- Problem to solve:
Your answer must be only the lines below from the one containing "The image size is (1275, 952)." through the one containing "1456x822 pixels.", copied exactly, with the pictures left out.

Data Block Start

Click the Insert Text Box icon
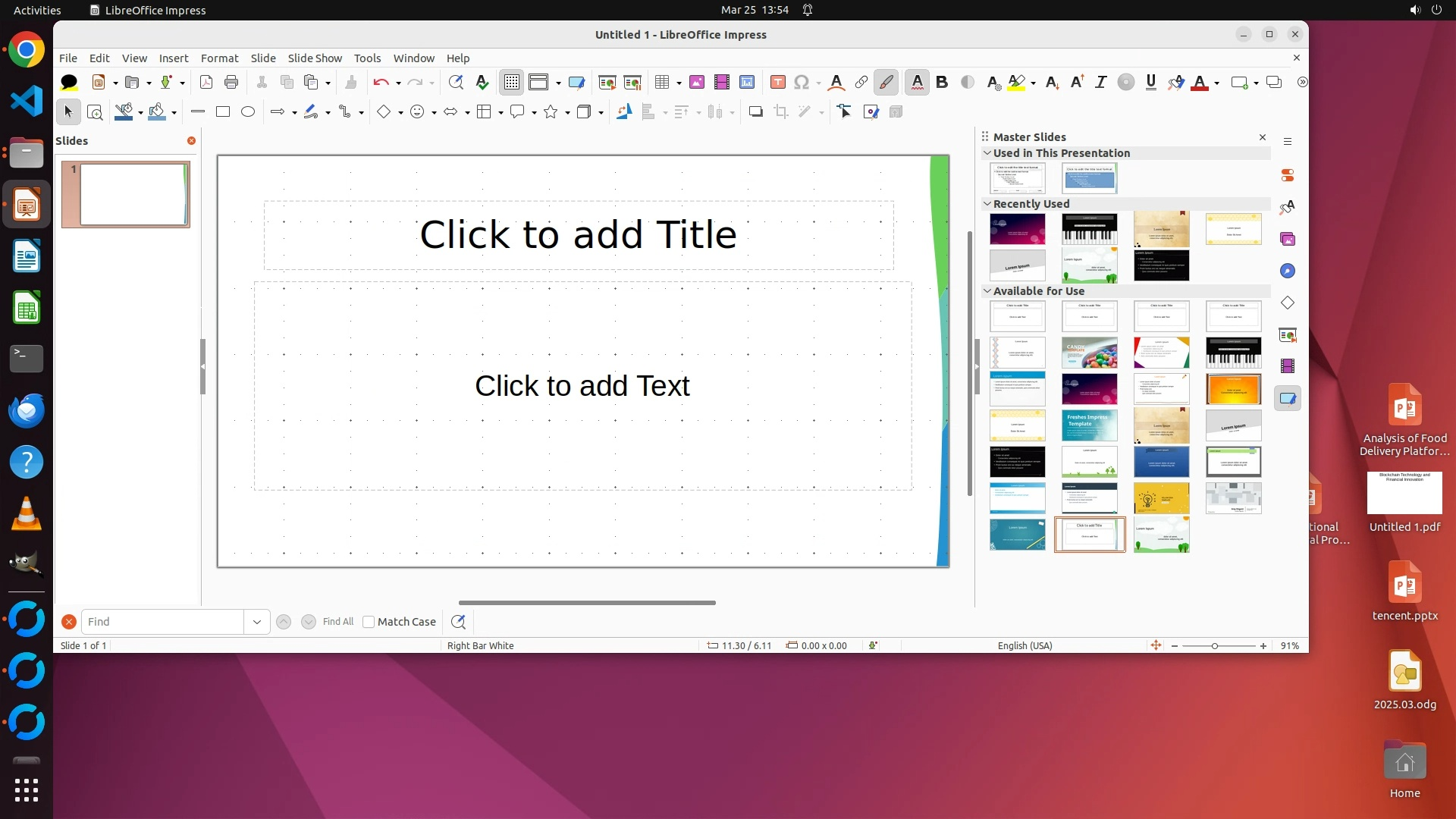This screenshot has width=1456, height=819. (x=777, y=82)
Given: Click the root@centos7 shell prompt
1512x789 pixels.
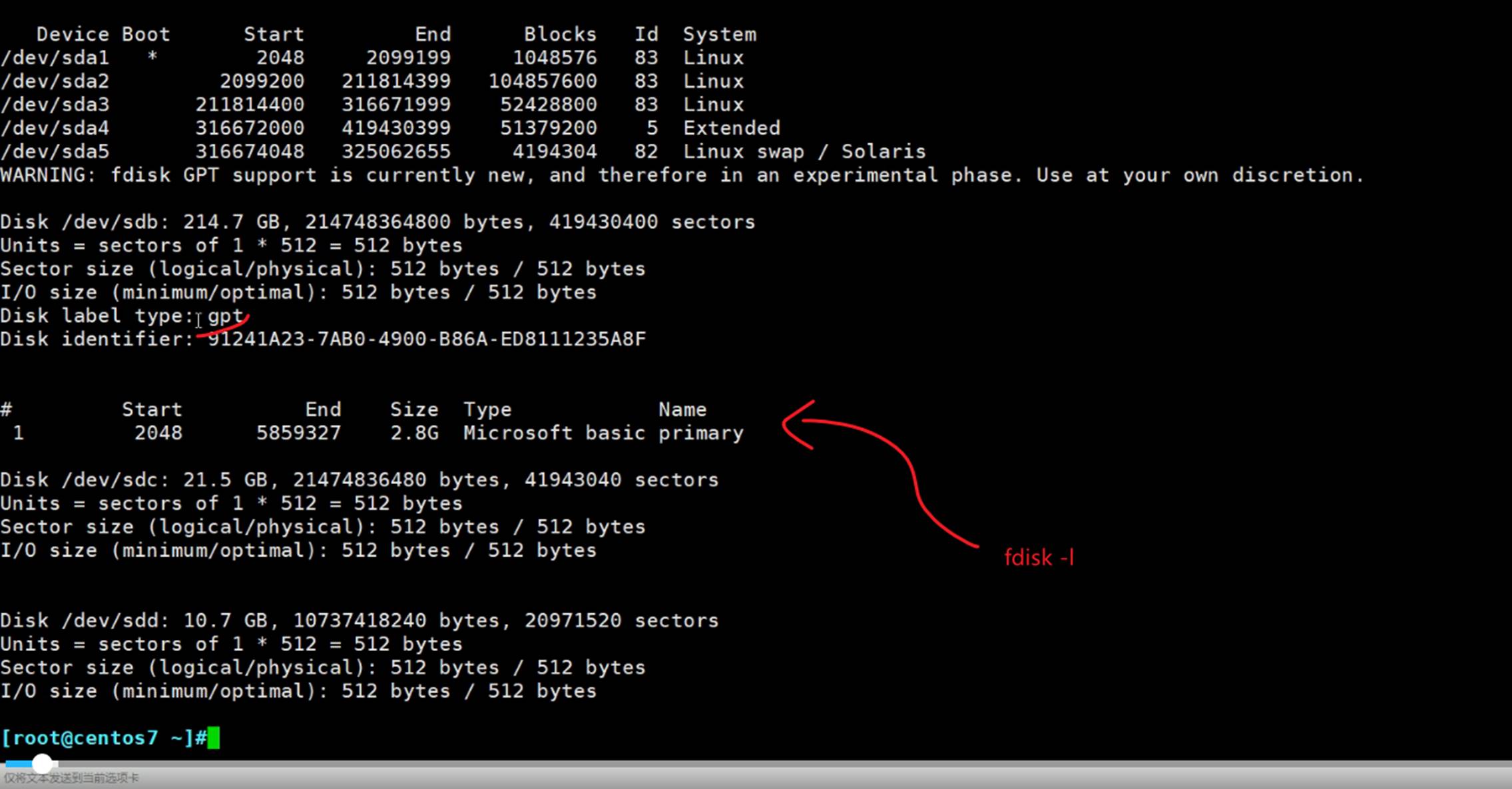Looking at the screenshot, I should 103,738.
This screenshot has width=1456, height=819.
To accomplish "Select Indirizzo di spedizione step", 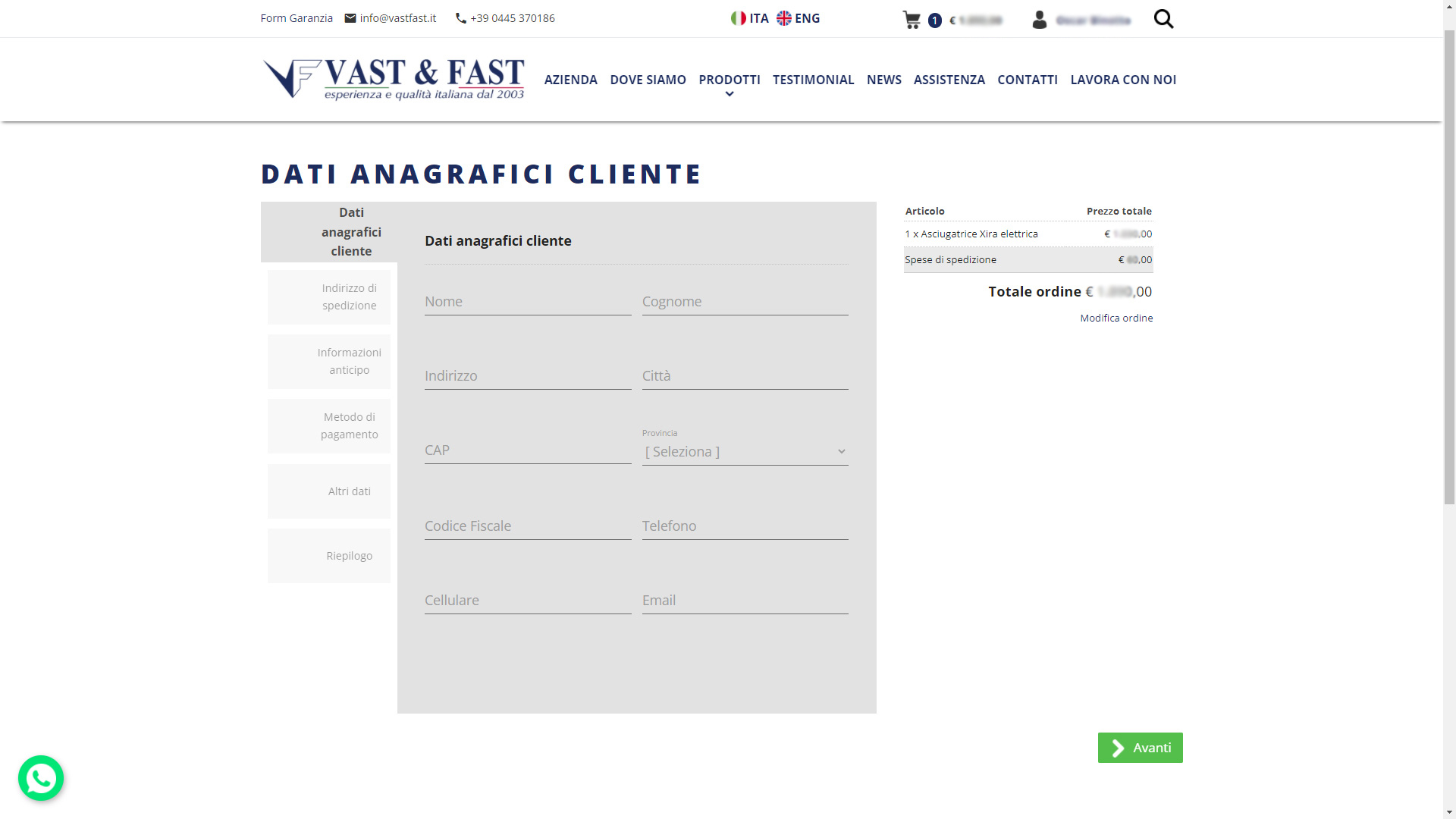I will (329, 297).
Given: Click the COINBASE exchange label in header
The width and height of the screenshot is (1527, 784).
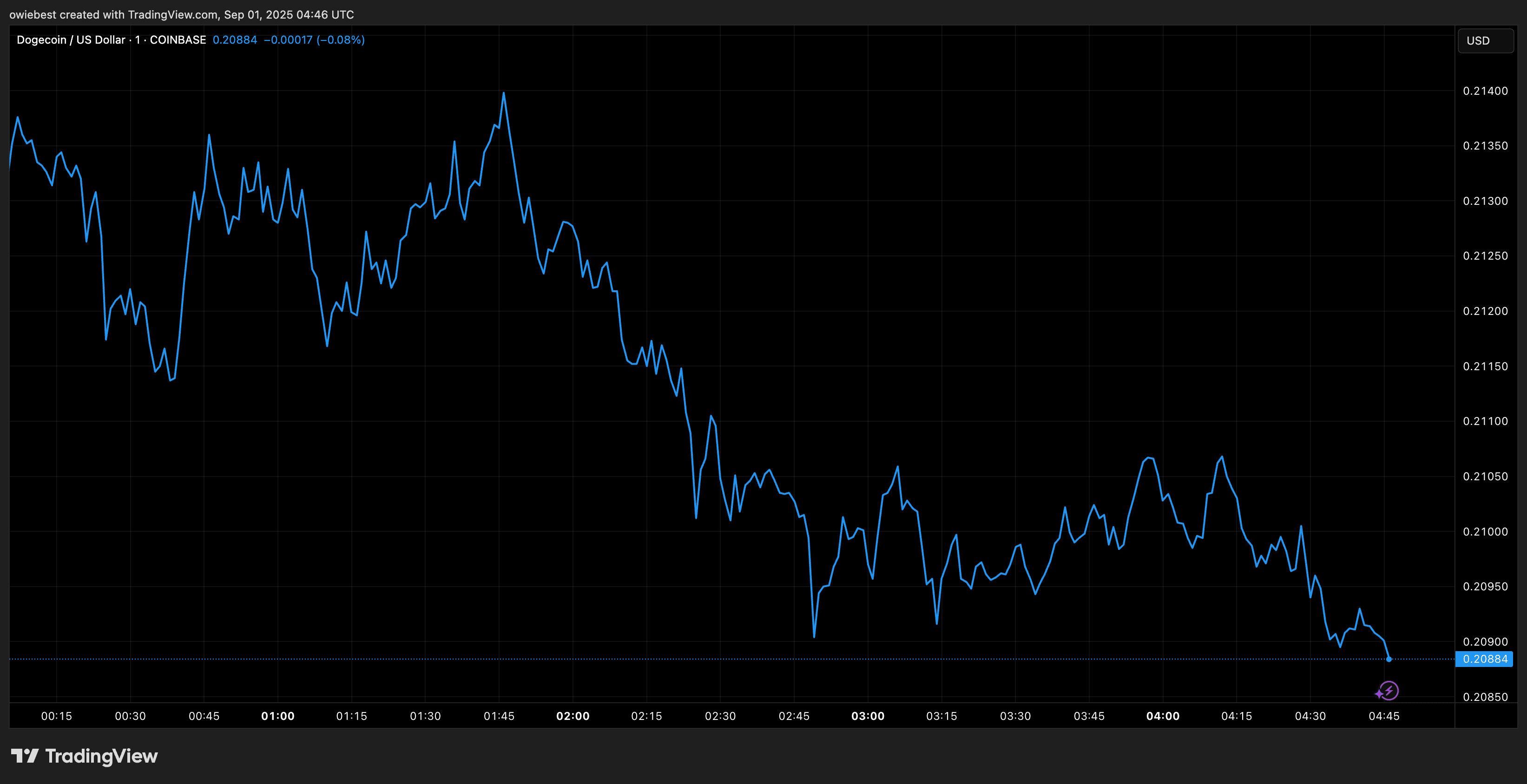Looking at the screenshot, I should [178, 39].
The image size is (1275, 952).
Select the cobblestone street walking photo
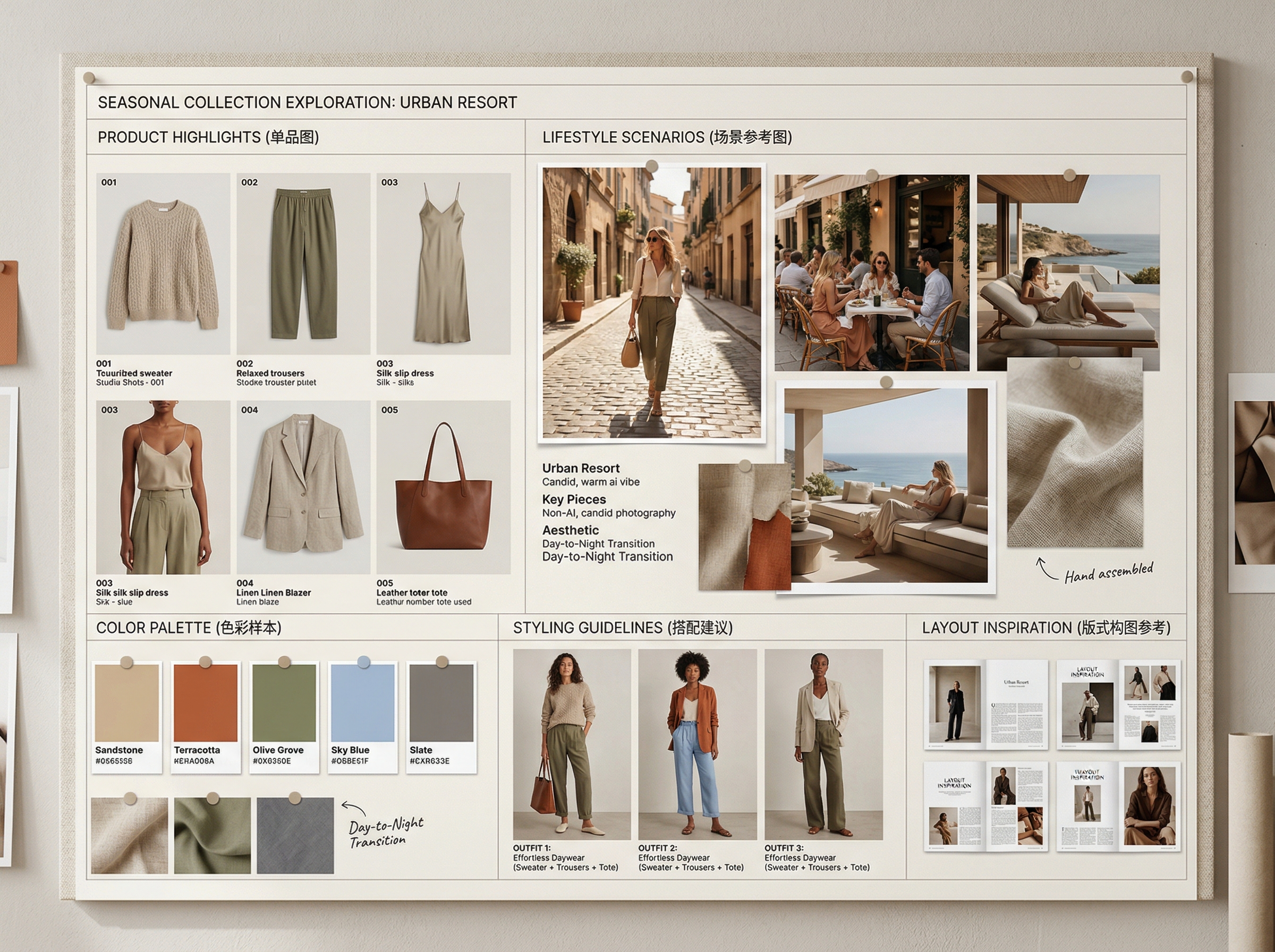[x=652, y=303]
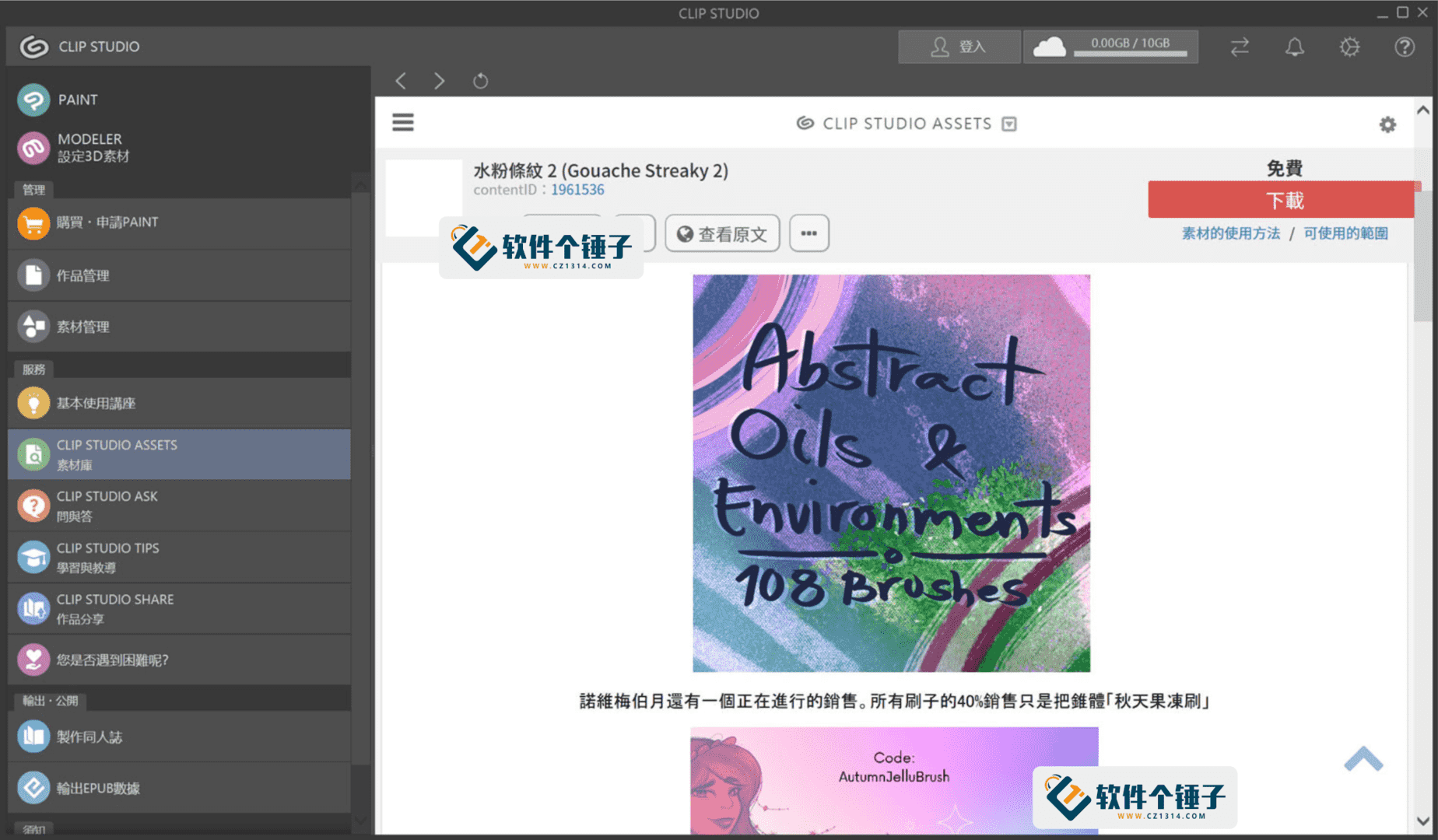Open 素材管理 material management
The image size is (1438, 840).
point(83,327)
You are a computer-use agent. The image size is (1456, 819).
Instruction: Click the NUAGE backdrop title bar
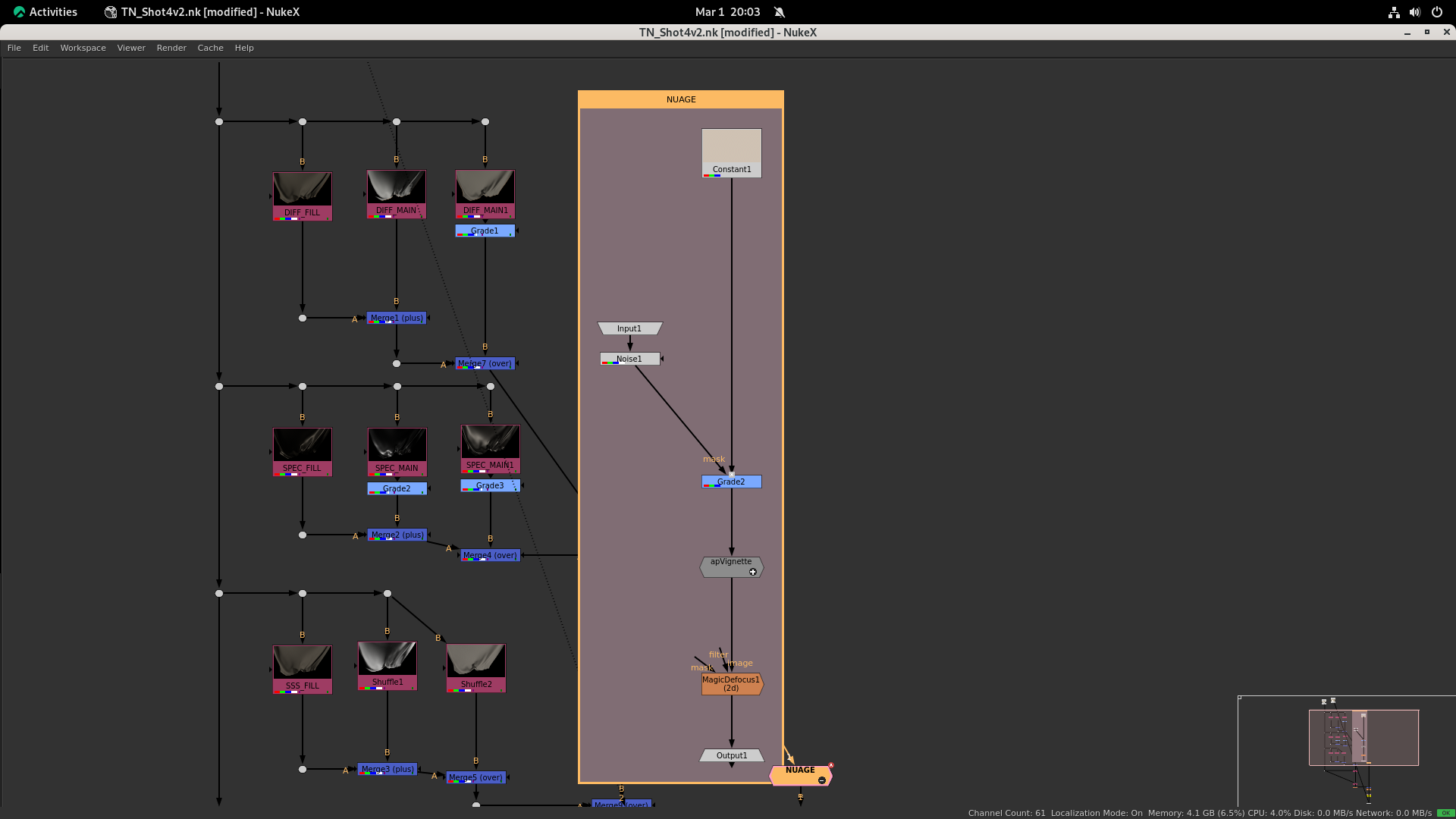click(x=680, y=99)
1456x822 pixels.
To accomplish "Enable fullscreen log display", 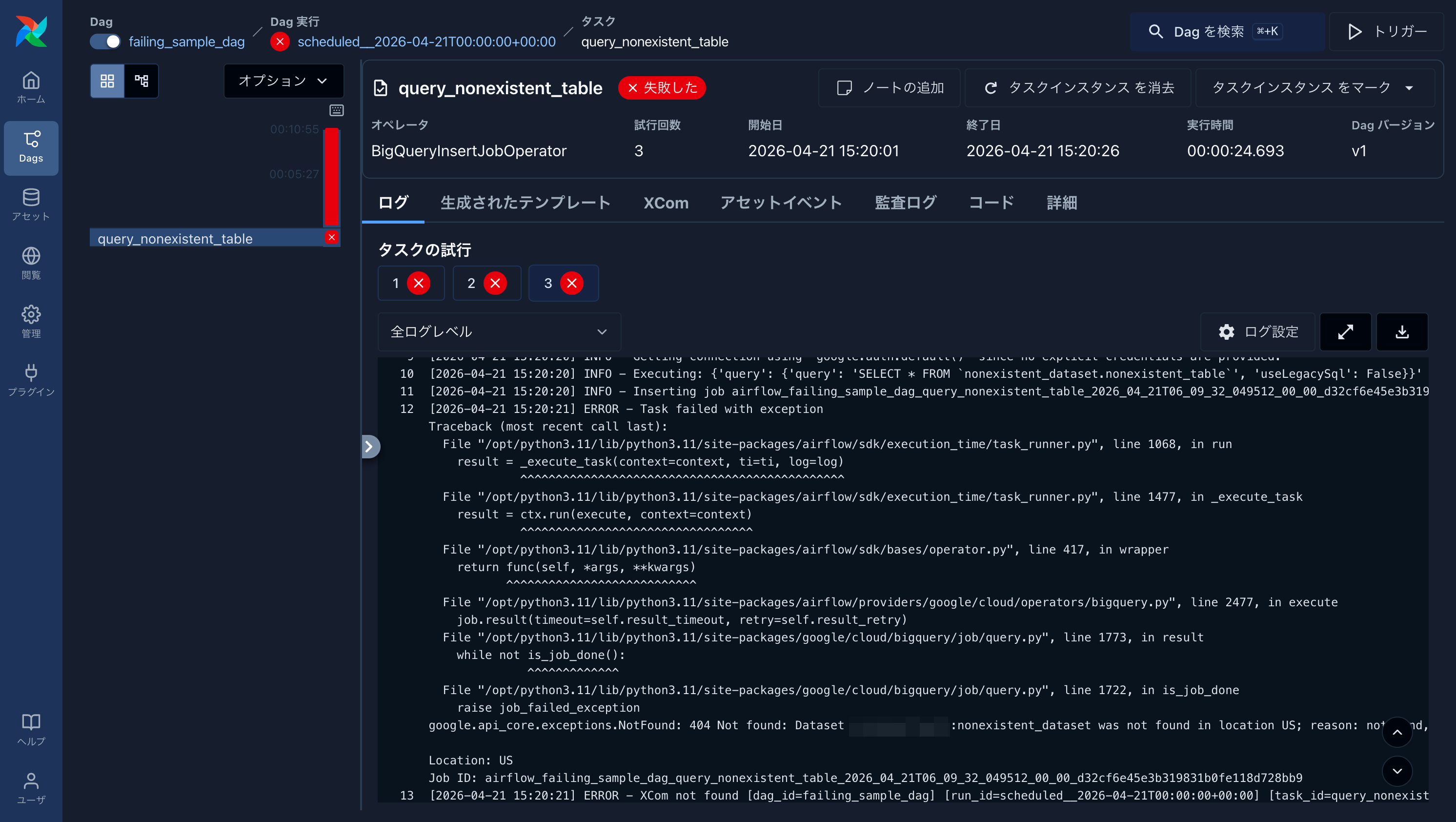I will click(x=1345, y=332).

Data Block End

- Output of the exercise:
The image size is (1275, 952).
Select the cobblestone street walking photo
[x=652, y=303]
Open 素材管理 material management
The image size is (1438, 840).
point(83,327)
You are a computer-use agent. The image size is (1456, 819).
Instruction: Click the NUAGE backdrop title bar
click(x=680, y=99)
1456x822 pixels.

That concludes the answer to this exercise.